A Democrat can be better on the economy because his partisan label helps to appease some of the people who create the most pressure for bad economic policy. But only if the Democrat is kind of a lightweight, and firmly held down by a Republican majority. The Democrats have turned into such dogmatic dinosaurs of late that it’s hard to imagine them being anything other than an albatross around the country’s neck for the foreseeable future.
Lawrance George Lux
May 6 2005 at 2:22pm
Presidents always have their own agenda driven by Political issues. The role of Economic advisor will always take second place to Political advisors–who sell particularistic interests for political support. Those interests are invariably economic in nature, and defeat coordinated economic policy planning. An Economic advisor to the President will always wind up a political hack, or quit. lgl
El Presidente
May 7 2005 at 9:52am
Ya’al are bringin me down. LGL has a good point, albeit fatalistic, that Paul O’neal backed up in his parting shot “The Price of Loyalty”. His account of futile attempts to educate the president seemed to be a contrast to his earlier experiences where a president might occasionally be expected to teach him a thing or two. I’m sure it had something to do with his age relative to those around him.
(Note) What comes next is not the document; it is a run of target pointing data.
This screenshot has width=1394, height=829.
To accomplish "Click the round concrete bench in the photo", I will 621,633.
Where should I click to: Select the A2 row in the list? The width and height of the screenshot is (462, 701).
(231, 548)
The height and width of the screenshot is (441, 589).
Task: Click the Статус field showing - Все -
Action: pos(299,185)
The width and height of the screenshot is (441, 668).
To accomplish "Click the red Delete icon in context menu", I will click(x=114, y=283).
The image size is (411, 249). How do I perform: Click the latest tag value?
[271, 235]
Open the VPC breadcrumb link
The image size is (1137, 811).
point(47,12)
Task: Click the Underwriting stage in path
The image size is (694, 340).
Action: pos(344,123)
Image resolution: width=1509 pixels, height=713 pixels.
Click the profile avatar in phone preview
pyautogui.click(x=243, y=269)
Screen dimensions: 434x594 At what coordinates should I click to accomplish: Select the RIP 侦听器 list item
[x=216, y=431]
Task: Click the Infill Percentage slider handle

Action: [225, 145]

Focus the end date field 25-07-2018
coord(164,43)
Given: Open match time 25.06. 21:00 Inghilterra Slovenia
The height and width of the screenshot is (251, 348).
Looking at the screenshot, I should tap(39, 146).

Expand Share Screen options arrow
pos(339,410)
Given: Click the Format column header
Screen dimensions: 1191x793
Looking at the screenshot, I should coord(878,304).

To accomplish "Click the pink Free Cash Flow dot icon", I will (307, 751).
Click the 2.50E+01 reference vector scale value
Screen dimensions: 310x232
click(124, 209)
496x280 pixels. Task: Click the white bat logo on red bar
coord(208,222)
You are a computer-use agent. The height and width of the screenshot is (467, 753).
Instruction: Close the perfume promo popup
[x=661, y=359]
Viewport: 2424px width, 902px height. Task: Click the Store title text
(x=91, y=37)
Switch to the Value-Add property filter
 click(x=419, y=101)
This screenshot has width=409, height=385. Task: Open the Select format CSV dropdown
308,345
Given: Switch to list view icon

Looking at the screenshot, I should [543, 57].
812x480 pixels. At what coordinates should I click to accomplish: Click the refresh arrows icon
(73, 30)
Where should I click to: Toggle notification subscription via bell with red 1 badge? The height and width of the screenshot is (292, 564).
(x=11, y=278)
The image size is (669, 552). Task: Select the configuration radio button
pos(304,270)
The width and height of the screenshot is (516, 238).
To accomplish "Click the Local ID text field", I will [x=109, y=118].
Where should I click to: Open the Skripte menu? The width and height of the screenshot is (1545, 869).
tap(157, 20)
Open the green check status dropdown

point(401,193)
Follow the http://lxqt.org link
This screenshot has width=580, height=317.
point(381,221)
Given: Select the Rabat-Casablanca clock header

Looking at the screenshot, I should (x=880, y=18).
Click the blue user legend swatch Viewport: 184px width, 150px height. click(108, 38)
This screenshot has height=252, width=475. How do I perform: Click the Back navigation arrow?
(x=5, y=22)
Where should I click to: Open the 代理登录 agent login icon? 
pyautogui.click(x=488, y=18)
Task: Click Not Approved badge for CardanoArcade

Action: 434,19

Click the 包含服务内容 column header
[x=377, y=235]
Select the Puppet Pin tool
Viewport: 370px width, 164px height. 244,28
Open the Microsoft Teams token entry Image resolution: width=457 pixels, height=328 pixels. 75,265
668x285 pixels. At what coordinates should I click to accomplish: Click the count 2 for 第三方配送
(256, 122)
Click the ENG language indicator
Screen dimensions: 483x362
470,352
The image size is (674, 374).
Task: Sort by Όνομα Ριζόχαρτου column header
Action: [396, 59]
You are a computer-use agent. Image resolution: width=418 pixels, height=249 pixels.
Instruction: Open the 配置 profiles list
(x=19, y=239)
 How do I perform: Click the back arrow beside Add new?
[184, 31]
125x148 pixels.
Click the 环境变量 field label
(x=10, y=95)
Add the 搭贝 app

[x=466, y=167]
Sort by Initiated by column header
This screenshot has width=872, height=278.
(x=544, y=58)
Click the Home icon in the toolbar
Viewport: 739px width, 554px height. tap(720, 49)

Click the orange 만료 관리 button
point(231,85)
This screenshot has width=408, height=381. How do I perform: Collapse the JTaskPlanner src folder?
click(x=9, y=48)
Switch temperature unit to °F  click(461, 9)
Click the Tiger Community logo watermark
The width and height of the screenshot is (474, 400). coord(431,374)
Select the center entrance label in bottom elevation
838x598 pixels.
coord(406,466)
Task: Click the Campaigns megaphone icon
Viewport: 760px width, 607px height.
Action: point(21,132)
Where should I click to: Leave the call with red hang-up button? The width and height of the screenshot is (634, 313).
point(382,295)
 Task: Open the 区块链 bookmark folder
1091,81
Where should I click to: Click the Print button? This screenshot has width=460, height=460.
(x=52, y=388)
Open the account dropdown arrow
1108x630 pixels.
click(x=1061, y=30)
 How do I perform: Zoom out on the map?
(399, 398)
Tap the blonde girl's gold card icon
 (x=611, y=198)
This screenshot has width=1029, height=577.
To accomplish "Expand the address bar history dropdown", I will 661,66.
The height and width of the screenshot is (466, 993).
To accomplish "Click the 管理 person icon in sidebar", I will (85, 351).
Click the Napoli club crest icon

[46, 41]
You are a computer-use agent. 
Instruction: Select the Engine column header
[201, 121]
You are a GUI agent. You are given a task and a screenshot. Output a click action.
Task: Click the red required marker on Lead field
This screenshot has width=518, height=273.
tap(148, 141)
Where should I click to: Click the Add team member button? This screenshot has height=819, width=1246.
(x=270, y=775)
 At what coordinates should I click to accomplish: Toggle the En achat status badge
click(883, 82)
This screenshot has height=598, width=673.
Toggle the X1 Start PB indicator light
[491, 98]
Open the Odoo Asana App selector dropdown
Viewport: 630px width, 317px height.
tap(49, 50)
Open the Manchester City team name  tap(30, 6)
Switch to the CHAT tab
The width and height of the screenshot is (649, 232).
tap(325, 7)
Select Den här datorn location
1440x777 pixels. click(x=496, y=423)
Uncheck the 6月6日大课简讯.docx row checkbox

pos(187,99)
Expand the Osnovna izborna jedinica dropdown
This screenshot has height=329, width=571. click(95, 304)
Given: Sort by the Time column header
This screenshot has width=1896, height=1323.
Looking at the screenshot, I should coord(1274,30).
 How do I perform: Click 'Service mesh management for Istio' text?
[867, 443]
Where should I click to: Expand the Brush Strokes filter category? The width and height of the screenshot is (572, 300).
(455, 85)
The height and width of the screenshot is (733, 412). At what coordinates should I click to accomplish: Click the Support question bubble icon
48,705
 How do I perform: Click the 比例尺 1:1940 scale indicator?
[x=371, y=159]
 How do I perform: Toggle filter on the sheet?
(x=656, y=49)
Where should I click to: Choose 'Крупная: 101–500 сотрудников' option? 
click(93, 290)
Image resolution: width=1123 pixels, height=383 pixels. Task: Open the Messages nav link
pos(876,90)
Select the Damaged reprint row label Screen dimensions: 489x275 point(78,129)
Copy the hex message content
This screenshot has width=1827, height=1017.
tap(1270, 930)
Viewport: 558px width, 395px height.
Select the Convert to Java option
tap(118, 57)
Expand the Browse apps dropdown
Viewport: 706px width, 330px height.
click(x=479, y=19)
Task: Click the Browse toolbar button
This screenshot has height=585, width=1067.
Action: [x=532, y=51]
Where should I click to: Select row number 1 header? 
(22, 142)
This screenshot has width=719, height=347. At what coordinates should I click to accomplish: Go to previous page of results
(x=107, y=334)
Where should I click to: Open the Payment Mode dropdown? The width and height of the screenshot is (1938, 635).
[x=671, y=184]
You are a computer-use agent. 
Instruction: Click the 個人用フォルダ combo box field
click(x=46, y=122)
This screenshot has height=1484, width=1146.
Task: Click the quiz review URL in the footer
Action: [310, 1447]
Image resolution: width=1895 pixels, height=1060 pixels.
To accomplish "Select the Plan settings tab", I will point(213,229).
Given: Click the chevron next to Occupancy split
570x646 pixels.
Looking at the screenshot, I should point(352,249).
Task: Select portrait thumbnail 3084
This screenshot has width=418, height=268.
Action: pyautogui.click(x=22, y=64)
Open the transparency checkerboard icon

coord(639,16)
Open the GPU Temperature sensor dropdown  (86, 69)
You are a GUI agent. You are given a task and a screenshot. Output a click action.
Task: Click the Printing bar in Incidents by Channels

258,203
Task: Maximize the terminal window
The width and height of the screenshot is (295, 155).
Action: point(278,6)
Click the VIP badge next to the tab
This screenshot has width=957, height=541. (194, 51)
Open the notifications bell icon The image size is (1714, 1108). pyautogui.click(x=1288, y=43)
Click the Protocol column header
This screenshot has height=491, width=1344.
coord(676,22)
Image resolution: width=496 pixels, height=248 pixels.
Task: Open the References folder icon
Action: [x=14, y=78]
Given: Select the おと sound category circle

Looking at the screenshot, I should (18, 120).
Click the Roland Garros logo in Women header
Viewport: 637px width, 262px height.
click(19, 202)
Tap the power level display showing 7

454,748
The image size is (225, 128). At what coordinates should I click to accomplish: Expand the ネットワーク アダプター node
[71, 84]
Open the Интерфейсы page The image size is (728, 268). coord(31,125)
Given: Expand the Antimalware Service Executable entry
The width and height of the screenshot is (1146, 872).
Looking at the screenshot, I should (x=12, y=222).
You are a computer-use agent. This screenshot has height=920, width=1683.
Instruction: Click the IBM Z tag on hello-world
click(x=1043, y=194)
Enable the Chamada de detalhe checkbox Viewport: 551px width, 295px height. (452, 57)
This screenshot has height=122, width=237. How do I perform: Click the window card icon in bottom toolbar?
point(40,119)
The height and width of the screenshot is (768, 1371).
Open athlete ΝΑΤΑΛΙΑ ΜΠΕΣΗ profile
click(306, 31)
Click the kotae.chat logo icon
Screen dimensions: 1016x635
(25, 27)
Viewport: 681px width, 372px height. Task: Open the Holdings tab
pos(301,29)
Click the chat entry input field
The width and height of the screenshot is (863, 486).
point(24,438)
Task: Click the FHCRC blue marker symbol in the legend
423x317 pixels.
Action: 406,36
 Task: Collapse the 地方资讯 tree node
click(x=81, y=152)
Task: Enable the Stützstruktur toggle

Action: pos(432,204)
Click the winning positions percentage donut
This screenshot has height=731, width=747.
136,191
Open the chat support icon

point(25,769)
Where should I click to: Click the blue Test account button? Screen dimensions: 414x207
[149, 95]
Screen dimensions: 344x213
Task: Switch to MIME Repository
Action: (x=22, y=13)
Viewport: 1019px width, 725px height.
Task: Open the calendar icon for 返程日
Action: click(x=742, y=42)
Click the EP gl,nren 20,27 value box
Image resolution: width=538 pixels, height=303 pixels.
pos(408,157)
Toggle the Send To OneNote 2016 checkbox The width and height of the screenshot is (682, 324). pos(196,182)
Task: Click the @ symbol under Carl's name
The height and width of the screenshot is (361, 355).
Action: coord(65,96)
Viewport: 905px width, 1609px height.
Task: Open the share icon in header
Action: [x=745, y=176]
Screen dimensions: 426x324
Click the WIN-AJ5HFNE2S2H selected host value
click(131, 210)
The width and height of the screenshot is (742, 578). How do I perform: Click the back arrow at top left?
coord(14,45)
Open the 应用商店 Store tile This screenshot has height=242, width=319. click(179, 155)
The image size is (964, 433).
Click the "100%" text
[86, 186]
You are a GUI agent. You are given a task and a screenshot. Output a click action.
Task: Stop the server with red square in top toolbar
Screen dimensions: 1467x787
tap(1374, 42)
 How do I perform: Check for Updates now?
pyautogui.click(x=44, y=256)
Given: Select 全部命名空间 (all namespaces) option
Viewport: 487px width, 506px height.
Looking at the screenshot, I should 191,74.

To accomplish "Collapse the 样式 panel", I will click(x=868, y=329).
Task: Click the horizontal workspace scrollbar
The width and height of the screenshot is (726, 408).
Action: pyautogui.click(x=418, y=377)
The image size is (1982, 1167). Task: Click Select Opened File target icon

I think there is an important difference between deliberation and deference. Its one thing for a president to say, “I know this action will have some negative consequences but I have to weigh all of them and do what I think is right.” Its quite another to say, “What does Ken Lay want me to do?”
I think much of the integrity of the president’s decisions with regard to economics depends on his insistence on knowing the facts and then being able to place them in context. It really does depend on who’s making the decision. I don’t think either Clinton or Carter were blindly flailing around in a policy funhouse. Both of them were deliberative. One got more than his share of good breaks and the other had more courage than we might think healthy. Who else was advocating energy conservation and energy independence in the 70’s? Can someone say foresight? Can I get an amen?
I hope our presidents will have the wisdom to know what questions they should ask and the good fortune of having advisers who are willing to give honest answers. I’m not sure your party affiliation has much to do with it except for who you consider your constituency to be. Rising tide, trickle down, etc. ad nauseam.
El Presidente
May 7 2005 at 10:19am
One more thing. Take heart everybody. There are aspiring politicians who care enough to seek out economic insight on their own. I am case in point. That’s why I care what you think. It would be tragic to lose whatever faith you might have left.